One of the most significant events of this period occurred in late February of 380. Emperor Theodosius I signed the Edict of Thessalonica which made Catholic, Trinitarian Christianity the official state religion of the Roman Empire. Prior to this the Emperors Constantius II & Valens favored Arian flavors of the Faith. Theodosius I declared the Trinitarianism of the Nicene Creed as the perennial position of the Empire. While there were going to be all kinds of problems associated with making Christianity the State religion, what ensured  it would really go awry was that Theodosius went further and in effect outlawed unbelief, or any other belief but Catholic Christianity. Heretics weren’t just put out of the Church, they were put out of life!

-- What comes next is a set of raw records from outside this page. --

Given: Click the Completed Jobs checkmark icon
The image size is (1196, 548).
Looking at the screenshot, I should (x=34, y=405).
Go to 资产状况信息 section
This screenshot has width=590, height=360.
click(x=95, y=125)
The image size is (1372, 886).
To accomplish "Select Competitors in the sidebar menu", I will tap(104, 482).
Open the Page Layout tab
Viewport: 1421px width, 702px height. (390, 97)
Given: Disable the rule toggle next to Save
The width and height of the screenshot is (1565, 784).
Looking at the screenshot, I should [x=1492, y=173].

It didn’t take long for the Church to avail itself of the Imperial organizational structure, even to adopting similar geographical borders to its regions. They even kept the old imperial name – Diocese. Bishops oversaw each diocese. The bishop’s location was known as a seat, or see.

Back-tracking a bit, when Christians were being persecuted during the 2 and 3rd Centuries in the West, many of them fled for refuge to the East and the Sassanid Empire, the long-time enemy of Rome. Though the Sassanids were Zoroastrians, they welcomed the Christians because, you know, the enemy of my enemy is my friend.

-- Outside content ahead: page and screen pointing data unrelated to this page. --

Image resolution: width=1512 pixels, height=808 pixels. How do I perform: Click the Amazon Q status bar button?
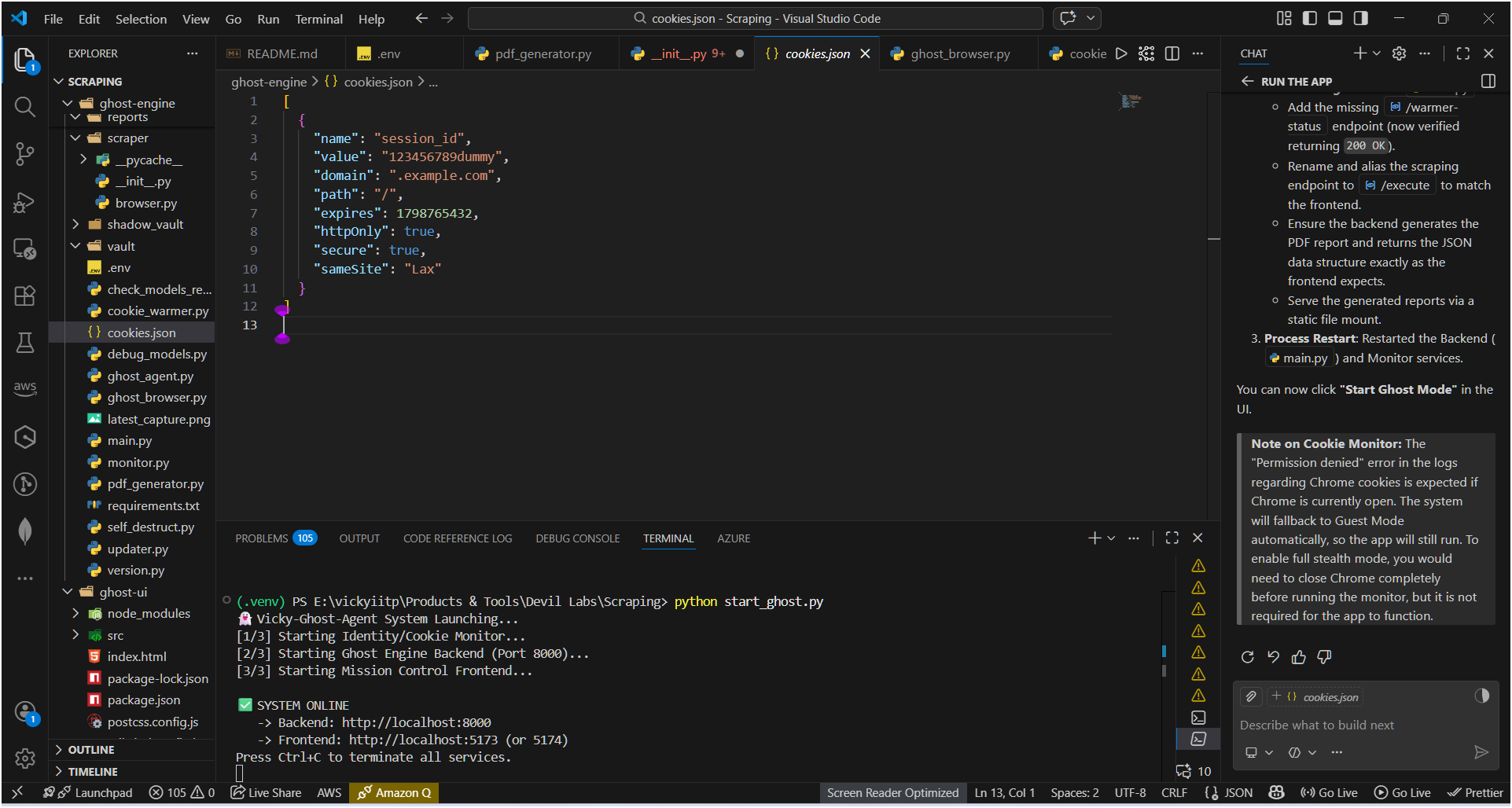[395, 793]
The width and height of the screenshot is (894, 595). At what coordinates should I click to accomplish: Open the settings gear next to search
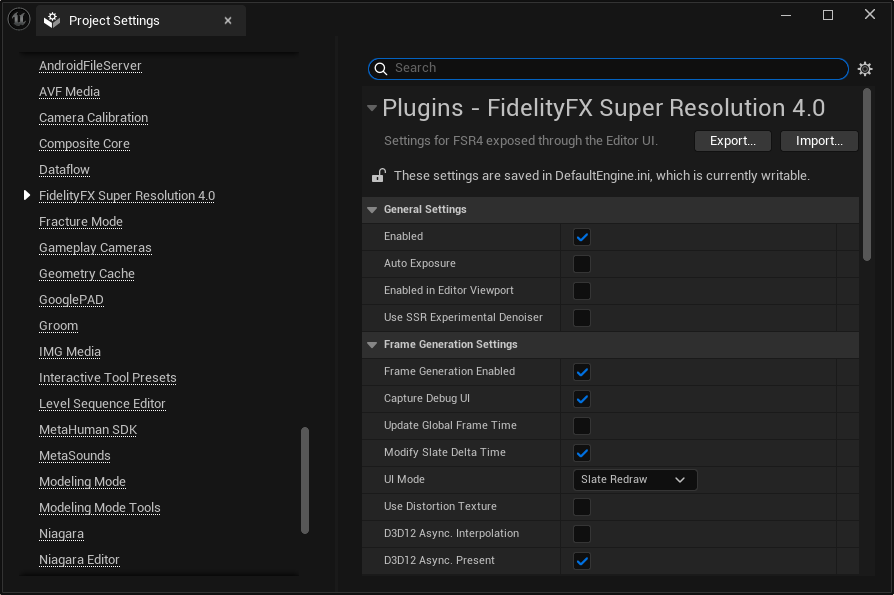coord(865,69)
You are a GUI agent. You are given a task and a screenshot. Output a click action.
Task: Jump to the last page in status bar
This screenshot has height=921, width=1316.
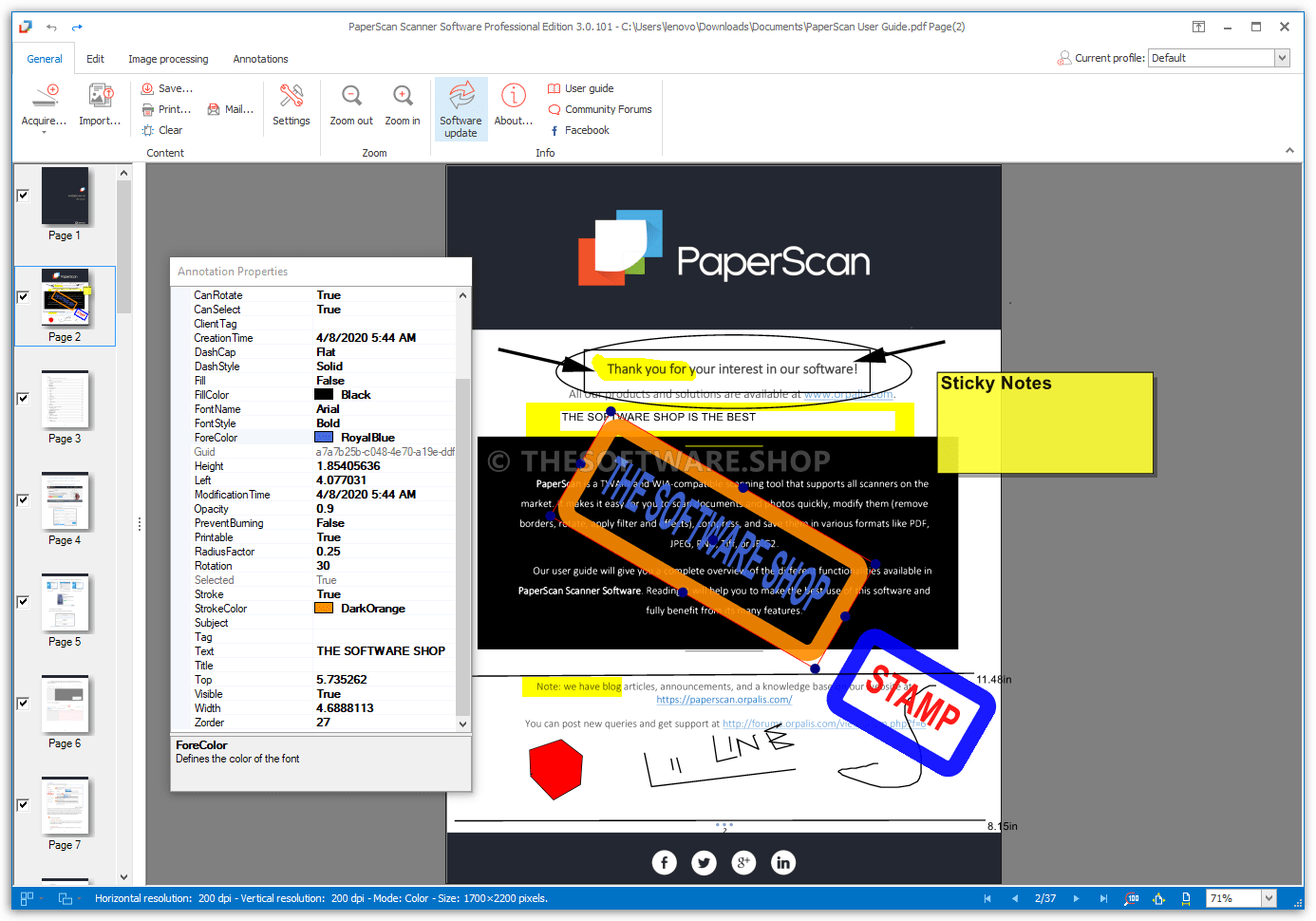coord(1102,898)
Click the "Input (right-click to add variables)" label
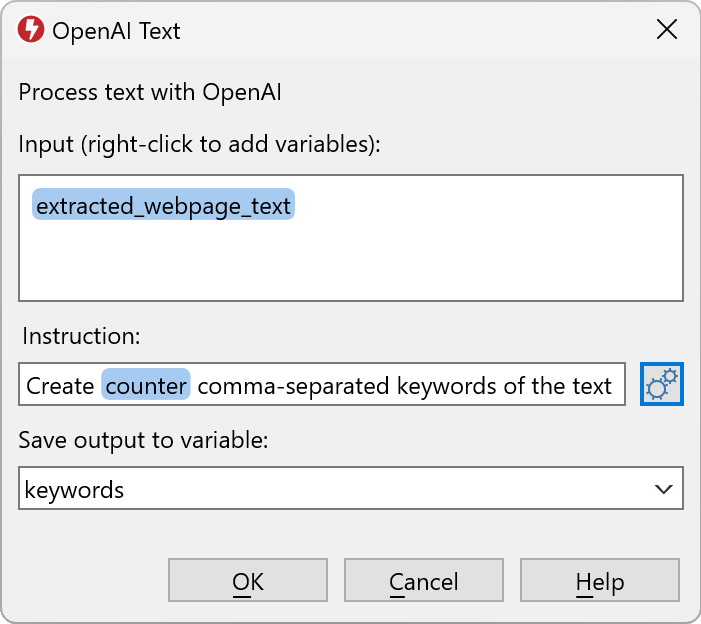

When Rome became Christian State, the Sassanids feared the Christians would become a kind of religious Fifth Column and began persecuting them. The once vibrant Persian church was decimated and many of these Eastern Christians fled even further East, becoming what is today referred as the Church of the East.

As we’ve seen in recent episodes, Monasticism became a standard feature of Christianity during the time of Catholic Christianity, and carried on for centuries after in the Middle Ages.

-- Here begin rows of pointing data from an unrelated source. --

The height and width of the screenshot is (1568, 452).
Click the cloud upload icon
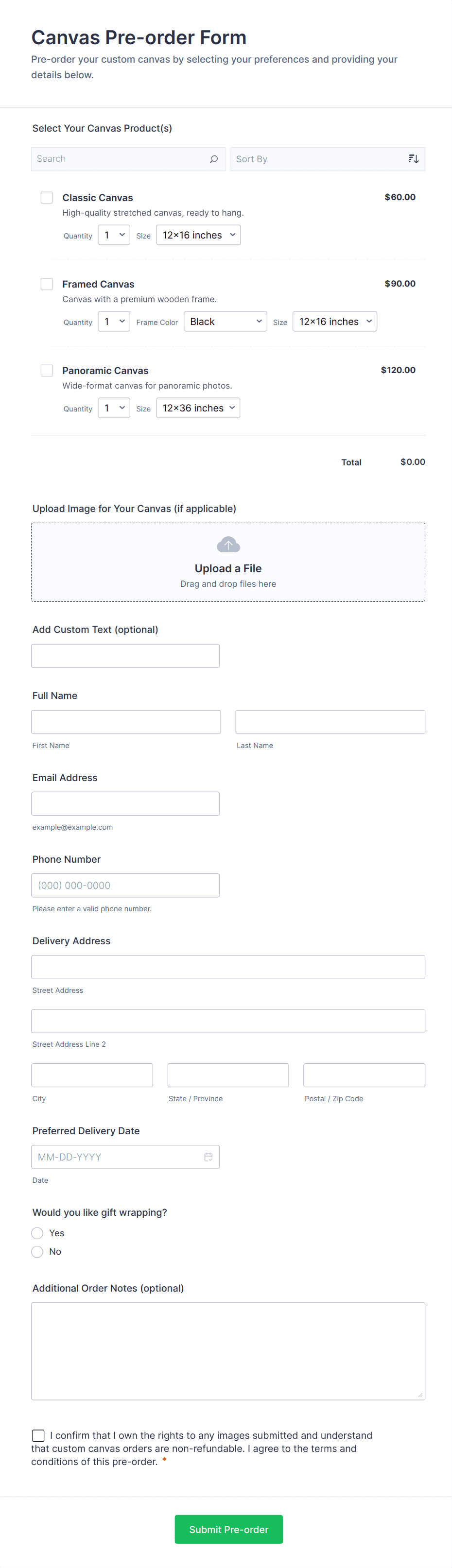click(228, 545)
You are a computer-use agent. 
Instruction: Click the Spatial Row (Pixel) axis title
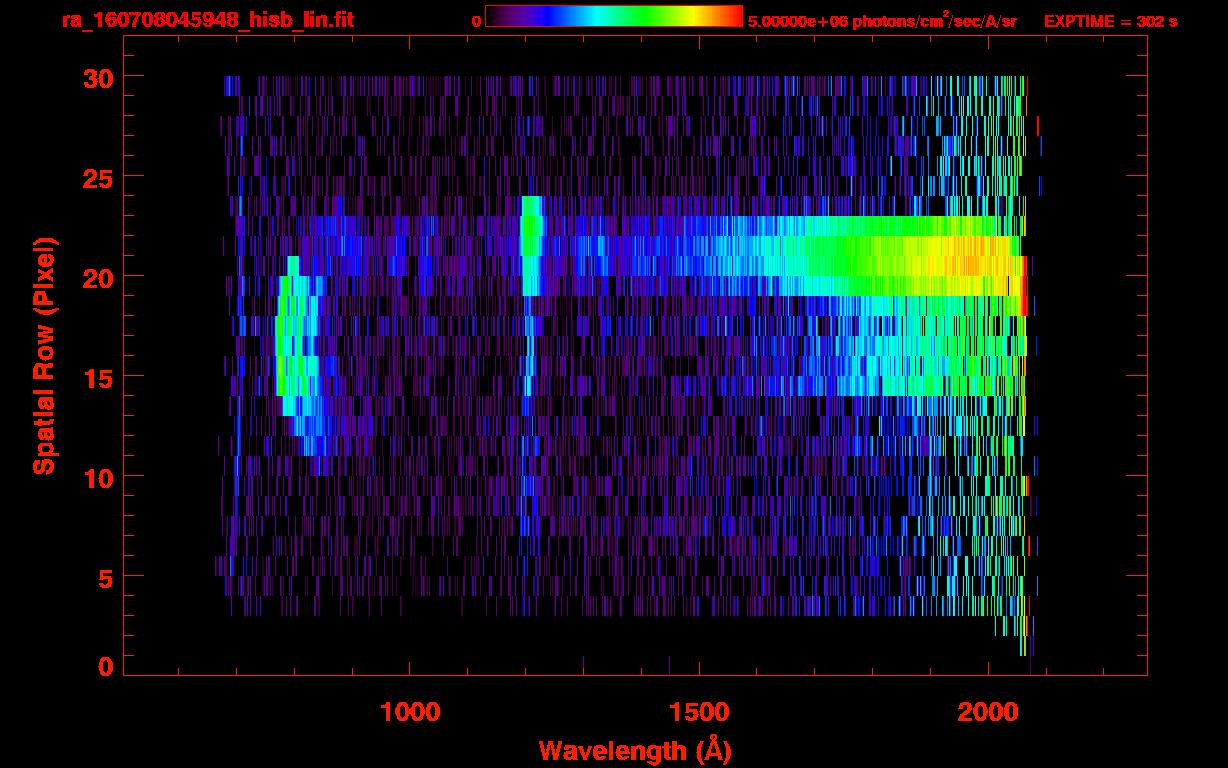(x=45, y=355)
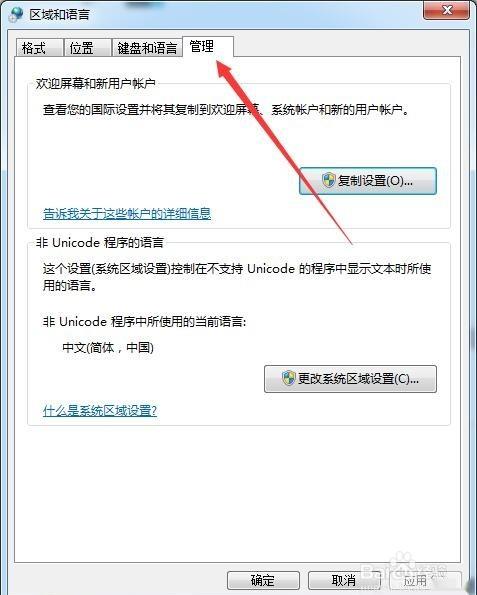Select the 键盘和语言 tab
The height and width of the screenshot is (595, 477).
click(147, 48)
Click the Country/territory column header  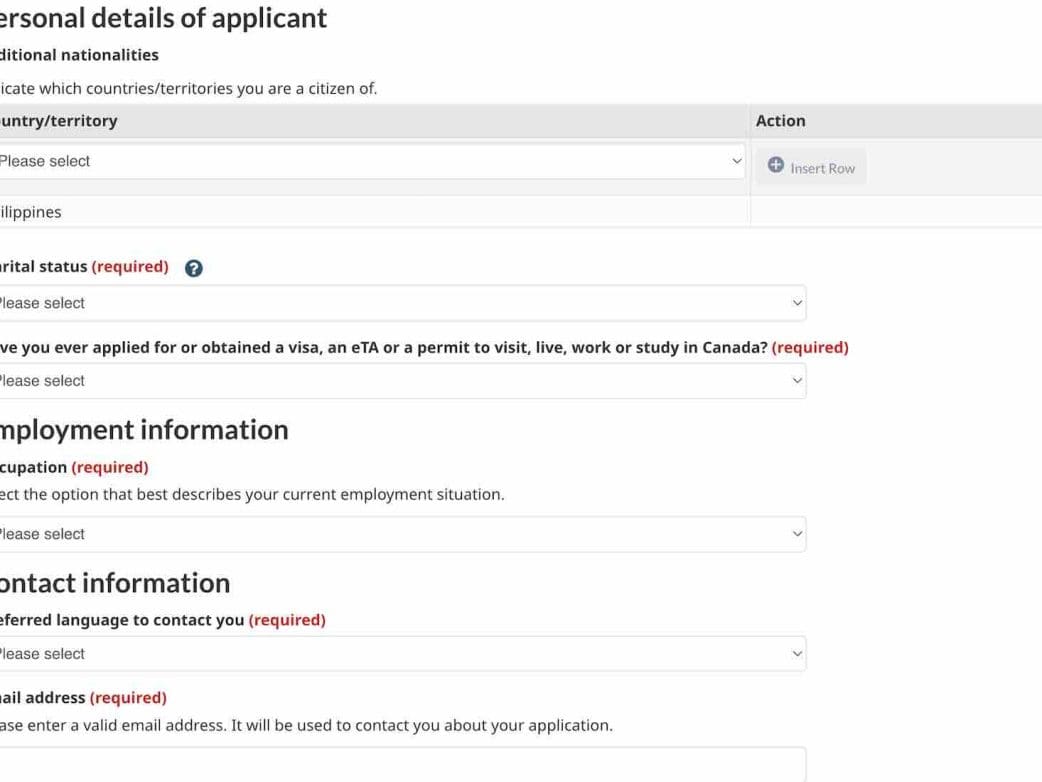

While there are dozens of names associated with this time, we’ll limit our list to a few as we wrap up this episode.

There are the Cappadocian Fathers: Basil the Great, his brother Gregory of Nyssa and their friend, Gregory of Nazianzus.

There’s the Popes Damasus I & Leo the Great.

We’ve mentioned Cyril of Alexandria & his nemesis, the defrocked & banished Nestorius.

There’s the astoundingly gifted Bishop of Milan, Ambrose and his student who eventually outshined his teacher – Augustine.

This is the time of Jerome & the Golden-tongued Chrysostom.

It’s the time of such fun guys as Attila, who as a horse-riding, pillaging Hun, isn’t such a hun, if you catch my drift.

It’s the time of Alaric and his marauding Goths who sacked Rome.

It’s the age of the Vandals who are such brutes they give their name to bad behavior.

This is also the time of an interesting character whose life has become a thing of legend – Patrick of Ireland. We’ll take a look at him soon.

The Era of Catholic Christianity ends in the Late 5th Century with the Fall of the Western Roman Empire. This is of course and arbitrary line we draw, especially when we consider that the Eastern Empire believed it was the continuation of the Empire for another thousand years.

But most historians see the Fall of the Western Roman Empire as a momentous event that leveled a blow to the European mindset it took centuries to recover from. Thus, the period between The Roman Empire and the Modern Era is called the Middle Ages. And while it’s been fashionable for a long time in the popular idea of history to see the Middle Ages as Dark and a long stretch when nothing of much consequence happened, the more astute student knows the Middle Ages were a time of amazing development.

Just to let you know where the podcast is going in upcoming episodes . . .

We’ll track the Faith’s spread into England and Ireland. We’ll follow it into Africa, and later into the New World and the Far East. We’ll see how Augustine was the architect of the Middle Ages and the interplay between Rome and the kings of Europe.